Ask HN: Does anybody still use Siri? - jacquesm
When Siri came out on the iphone everybody was showing it off to everybody else and it seemed as though voice recognition as an interface to cell phones had finally arrived. The last year or so I&#x27;ve hardly ever seen anybody use Siri (or an Android equivalent) and I&#x27;m wondering if it is even in structural use at all.<p>So, do you still use Siri or some equivalent?<p>If so, what are your main use cases?
======
icanhackit
Use it at least a few times a week. Use cases:

    
    
      Set reminders (e.g. "remind me at 10pm to take out the garbage")
      Timers (countdowns for cooking)
      Call my partner/friends while my phone is in my pocket (via headphones)
      Wiki things/trivia (when someone says something or asks something that is esoteric)
☆ ☆ ☆ ☆
In the thread about Siri, what does icanhackit use timers for?

Supplied data:
☆ ☆ ☆ ☆
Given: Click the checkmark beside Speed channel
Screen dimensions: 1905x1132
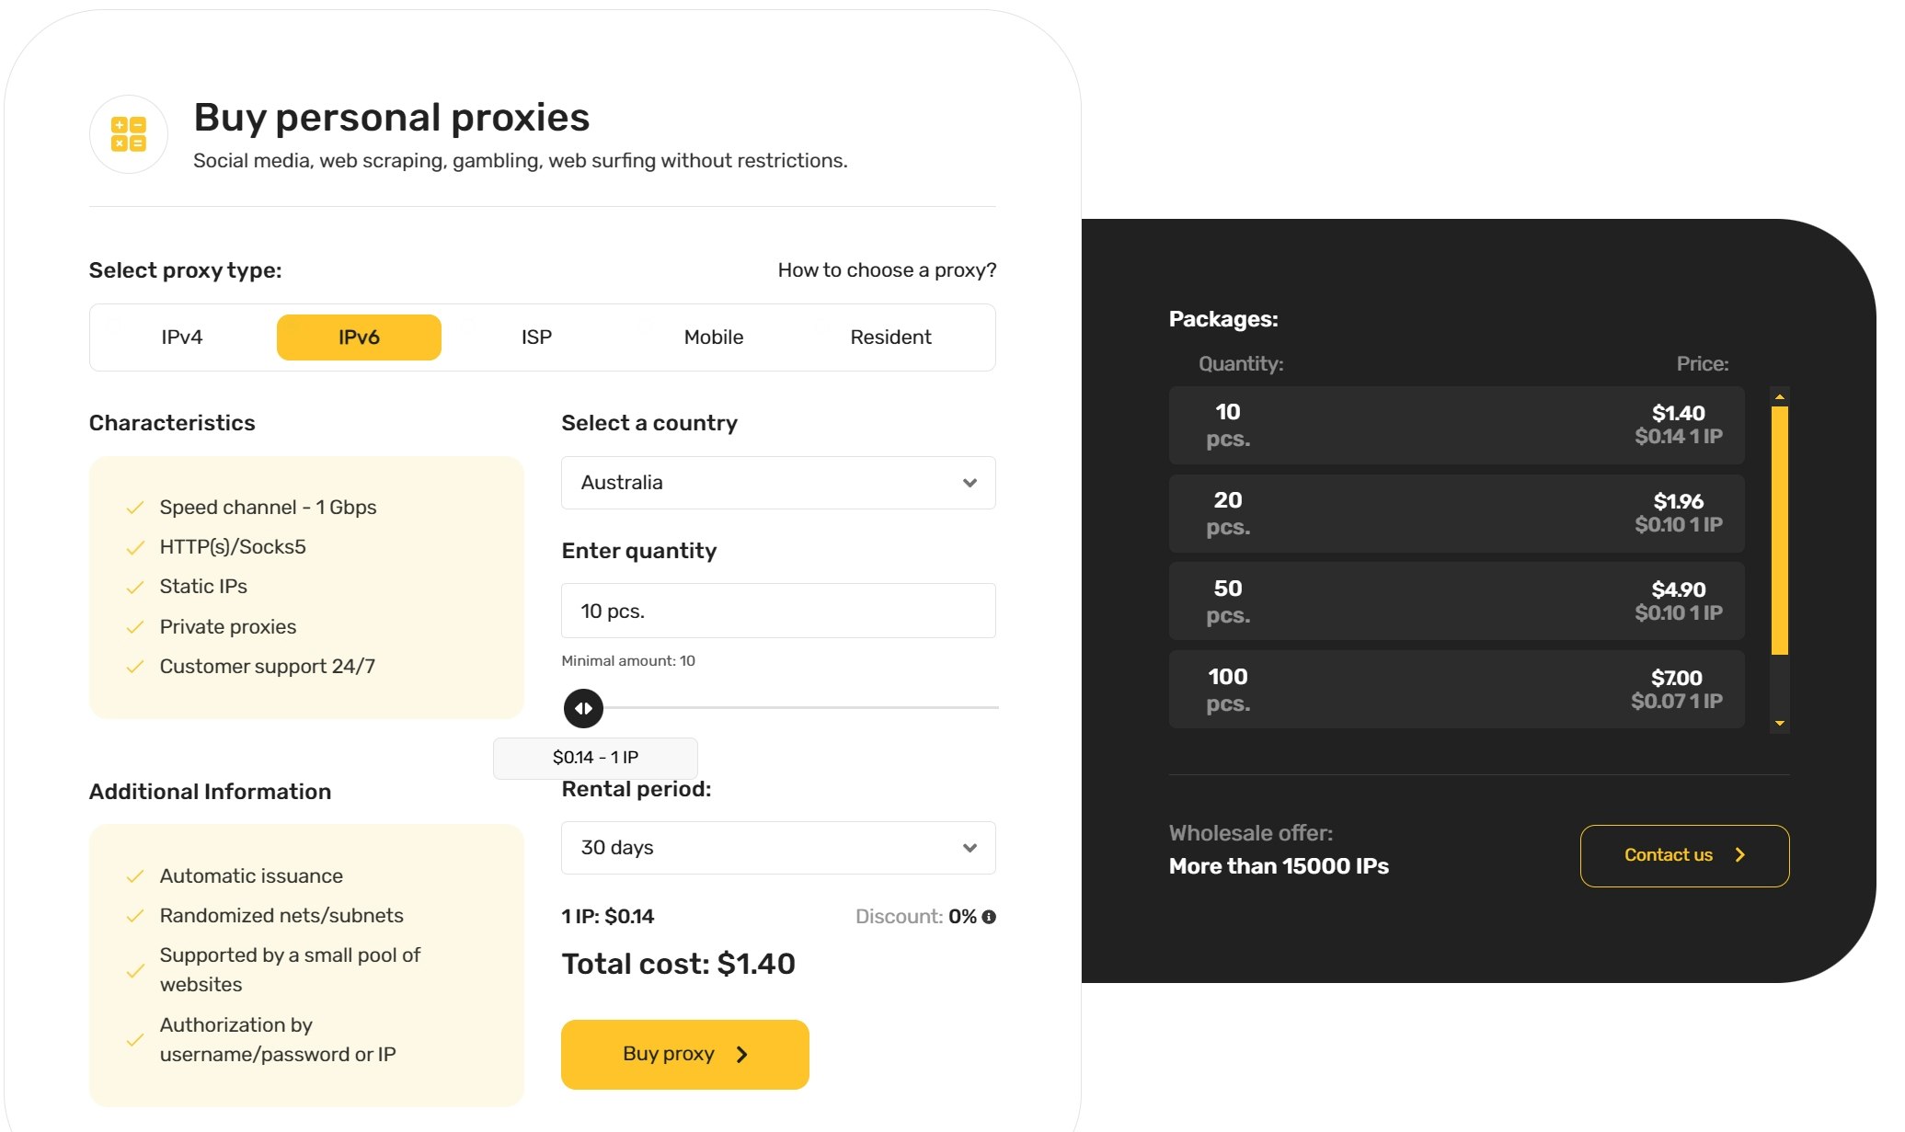Looking at the screenshot, I should click(135, 508).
☆ ☆ ☆ ☆
Exercise answer:
Countdowns for cooking.